Post-apocalypses and I do not have the best track record. Or maybe that’s just recent times with Finale and The Walking Dead. So imagine the pressure I feel when I get a request to cover a one-shot from the artist of Bro-D. The publisher Band of Bards has just become a co-op, something that I hope could curb a lot of problems in the comic industry. Thankfully, A Last Goodbye manages to avoid my gripes with this genre with something to ground it.
A Last Goodbye: What A Post-Apocalypse Needs
My problem with post-apocalypses is how exhausting they can get. All of the despair from people babbling on about it starts to sound the same. Like some kind of bad soap opera full of pessimistic and clunky dialogue. Meanwhile a cure for hopelessness from something absurd just doesn’t do it for me, especially when you treat it seriously. Yet everybody else seems to find something to like about that. It felt like I was becoming one of those misanthropes who say: everything sucks so why bother getting involved?

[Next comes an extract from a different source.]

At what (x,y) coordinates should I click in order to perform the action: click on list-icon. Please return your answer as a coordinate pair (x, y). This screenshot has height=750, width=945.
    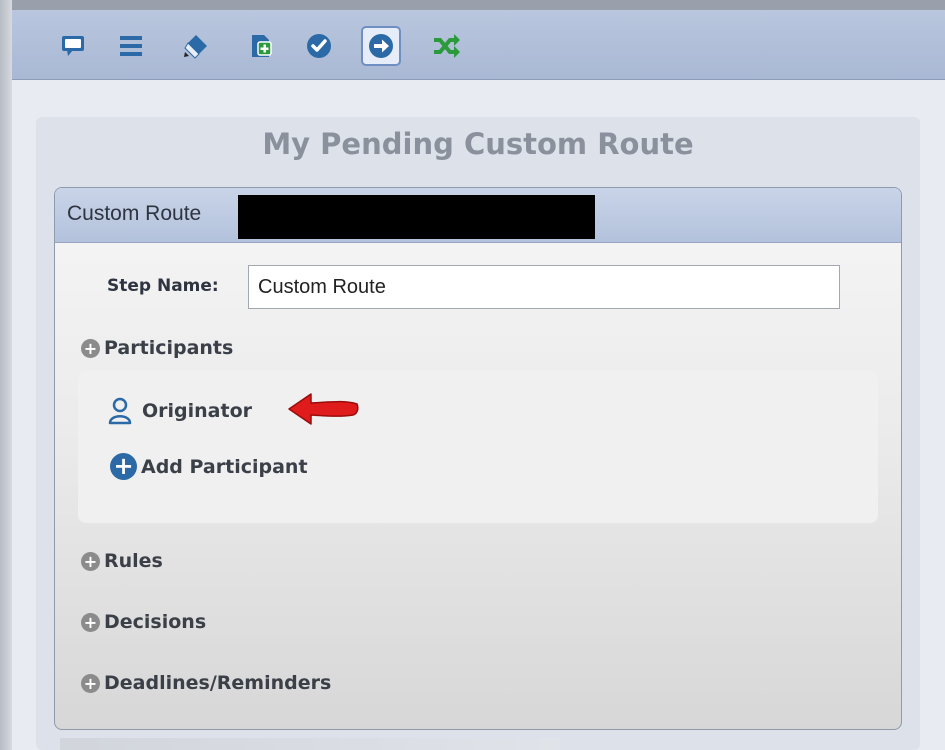
    Looking at the image, I should click on (131, 46).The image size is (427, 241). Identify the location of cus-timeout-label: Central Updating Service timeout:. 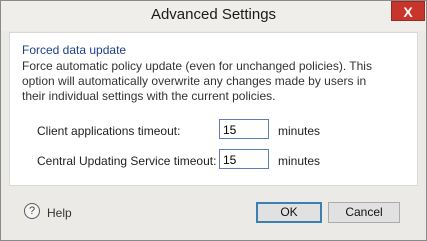
(127, 161).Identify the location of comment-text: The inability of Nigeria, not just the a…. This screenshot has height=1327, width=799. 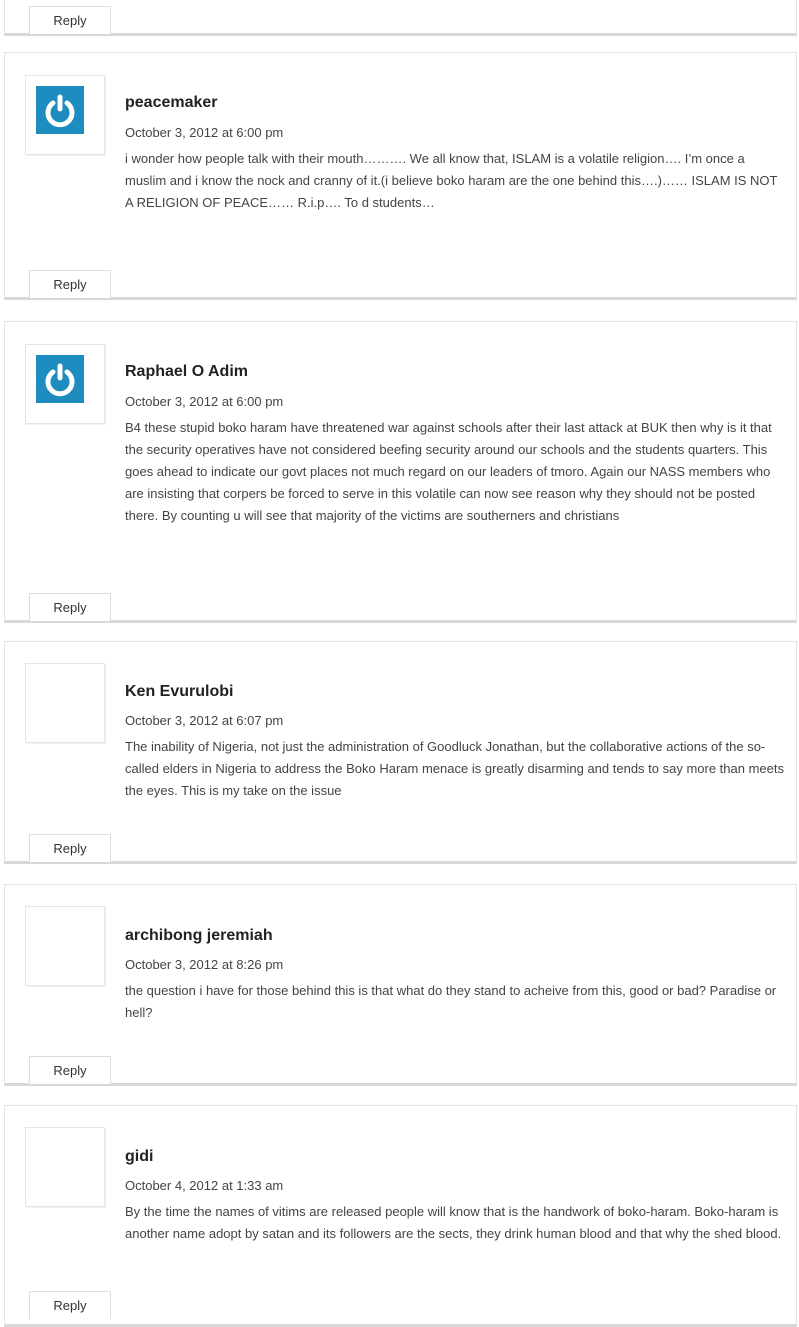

But A Last Goodbye and a few post-apocalypses like Fallout and Zom 100 remind me why the above isn’t everything. Putting out your best effort to live your best life with direction makes living in a world worth it. As long as something’s feasible and within reach.
Tragedy or Bliss?
Take for example the hero who spent his life doing good and it looks like it was all for nothing. Everybody’s he loved is dead and it looks like the US is going to be uninhabitable. All that he’s got left is a dog and a journey to his old house. Ben Humeniuk gives this man a sense of paranoia and despair in close ups of his face. The empty landscapes full of civilization’s ruins are scary enough. But a forest full of leafless trees looks like walking into a cage.
Within this cage are two possible paths for what’s left of humanity. One is a mutant cannibal cult holding onto a twisted version of the Revelation. The other is a village of subterranean people who thrive in environments that the old civilization never thought of. It’s pretty decent turmoil the hero faces, be consumed by the old world or fight for a new path forward.
So when the reader reaches the ending, they can’t help going back and forth to see if the hero made the best choice. But I think this is the point Travis B. Hill makes, the effort for a chance to thrive is worth it. Even if it’s not the way you were hoping it would.
A Last Goodbye To Doubts
There are some things I haven’t touched yet. The pacing and dialogue are perfectly aligned with simpler evocative artwork for emotional beats. As for the coloring, flashbacks in light-blue green show a perfect blend of comfort and sadness. It evokes nostalgia that motivates characters into action. Sometimes that’s inter-spliced in the yellow-brown present to give minor characters like Sam more memorable. Not to mention the efficient use of recycling with slightly different effects sells it two-fold. Like when Sam tears up fighting a cultist compared to the dry-eyed panel, showing sadness and relief from his past.
All-in-all, it’s a very memorable experience that’s good to come back to. 8.5/10! You can find it in the Bard Shop, maybe GlobalComix.
Thanks for coming to the end and as always, remember to look between the panels.